According to a presentation file included in the release, the NSA breached a Dubai-based SWIFT service provider called EastNets and gathered information from it, security researchers said.
The NSA captured information including administrator passwords from EastNets’ databases in a 2013 mission called Jeepflea_Market, according to a presentation file and spreadsheet documents included in the release.
A second presentation document detailing a mission called Jeepflea_Powder describes efforts to access the systems of SWIFT service provider Business Computer Group (BCG), a business partner of EastNets based in Latin America, but says that as of 2013 the group hadn’t yet been breached.
Monitoring funds transfers
The NSA also aimed to penetrate the systems of individual banks, including Al Quds Bank for Development and Investment, based in Ramallah, Palestine, which according to the released documents used EastNets’ SWIFT transfer services.

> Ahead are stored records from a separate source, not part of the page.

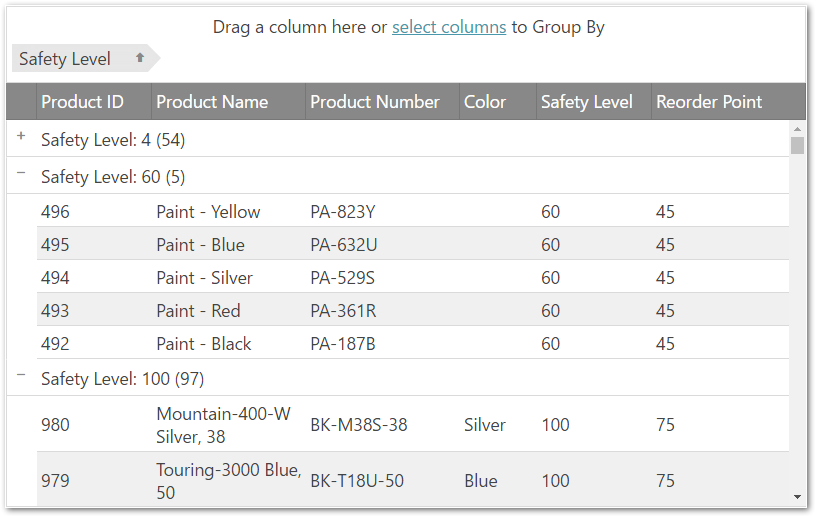Screen dimensions: 816x517
Task: Click the Color column header
Action: point(485,102)
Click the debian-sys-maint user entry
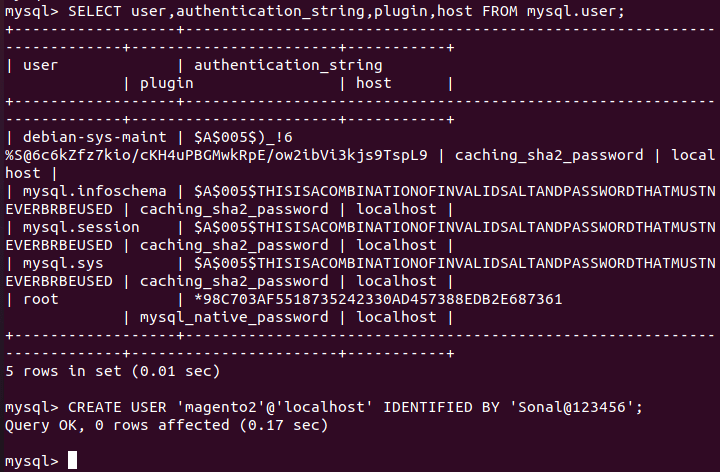This screenshot has width=720, height=472. tap(95, 137)
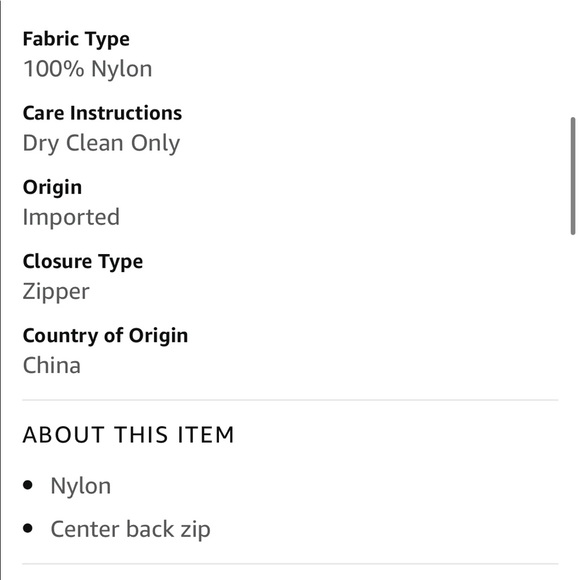Screen dimensions: 580x580
Task: Click the ABOUT THIS ITEM heading
Action: [x=128, y=435]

In 2013 Al Quds Bank was using servers running Windows 2008 R2, which was vulnerable to exploits used by the NSA, the documents say.
The documents appear to indicate NSA efforts to directly monitor SWIFT providers’ activities in order to detect funds transfers by militant or criminal groups, according to security researcher Matt Suiche.

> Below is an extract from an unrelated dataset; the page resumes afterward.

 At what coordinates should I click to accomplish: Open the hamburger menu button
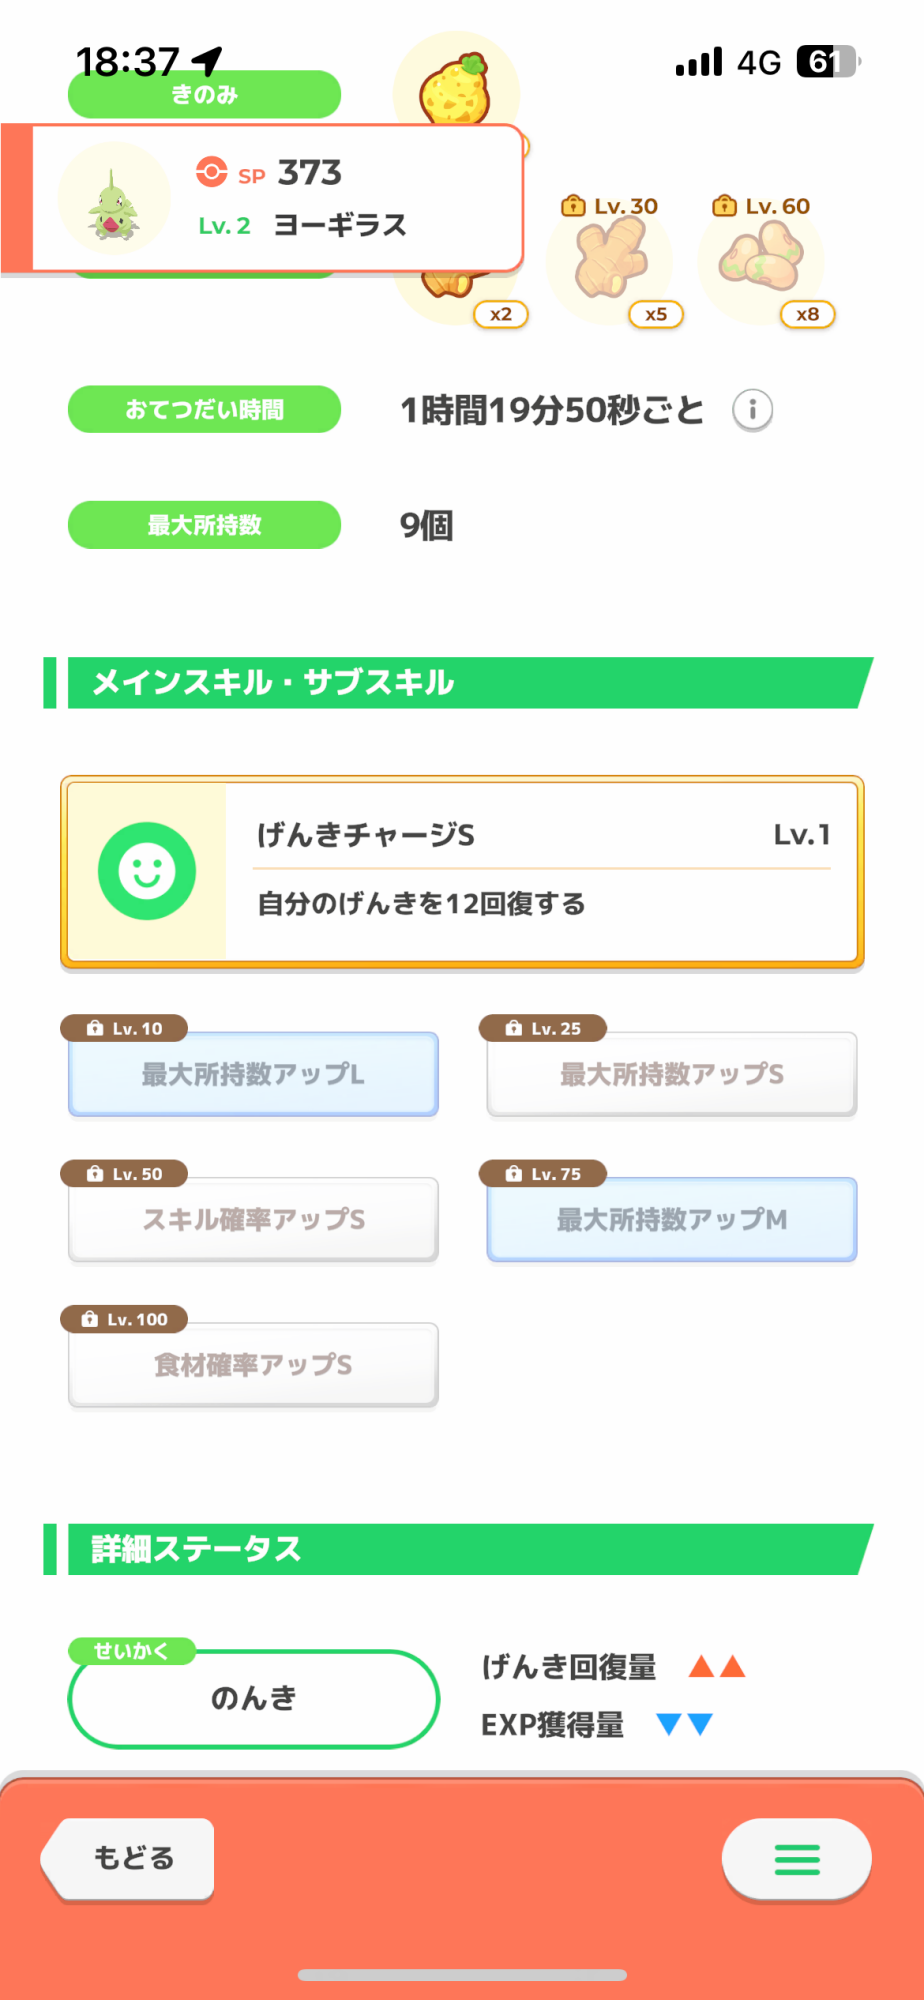(797, 1859)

“It seems that the NSA sought to totally capture the backbone of the international financial system to have a god’s-eye into a SWIFT service bureau – and potentially the entire SWIFT network,” he wrote in a blog post.

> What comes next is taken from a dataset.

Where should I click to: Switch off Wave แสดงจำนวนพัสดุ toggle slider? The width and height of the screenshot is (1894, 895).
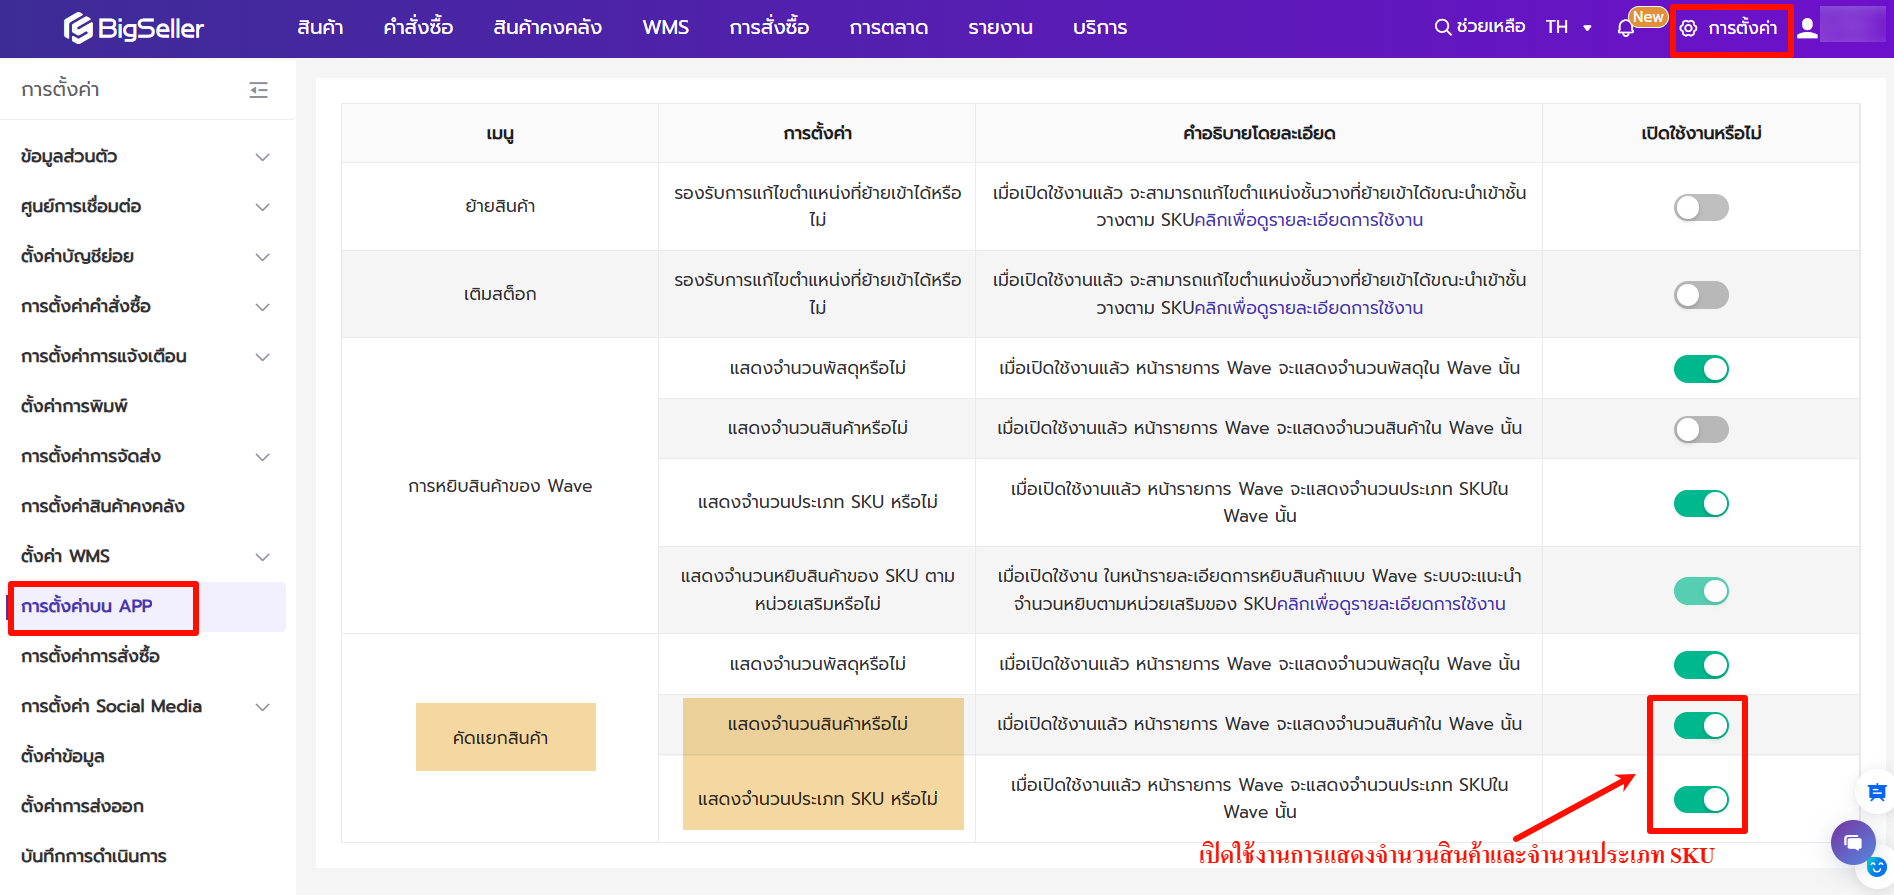pos(1700,369)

Belgium-based SWIFT said there was no evidence the main SWIFT network had been accessed without authorisation, but said it was possible the local messaging systems of some SWIFT client organisations may have been breached.
EastNets in a statement denied it had been hacked.
Windows exploits
The release also included a number of exploits targeting Windows, but Microsoft said in a statement late on Friday night that none of the issues involved affect fully patched versions of currently supported systems.
Microsoft said four of the 12 vulnerabilities had been patched in a regular monthly update in March, with another five patched in earlier updates.
The remaining three don’t affect supported systems, meaning Microsoft is unlikely to release fixes for them.
“Of the three remaining exploits… none reproduces on supported platforms, which means that customers running Windows 7 and more recent versions of Windows or Exchange 2010 and newer versions of Exchange are not at risk,” Microsoft security group manager Phillip Misner said in a blog post. “Customers still running prior versions of these products are encouraged to upgrade to a supported offering.”
Security researchers noted that the March update including the fixes came a month after Microsoft took the unprecedented step of cancelling its February round of patches, suggesting the company knew the bugs were about to be disclosed and changed its patch schedule in order to respond.
Unusually, no sources are credited in the three patches that fix the NSA flaws, MS17-010, CVE-2017-0146, and CVE-2017-0147, and Microsoft declined to say who had supplied the information leading it to fix the issues, saying only that “no individual or organisation” had contacted it in relation to the flaws.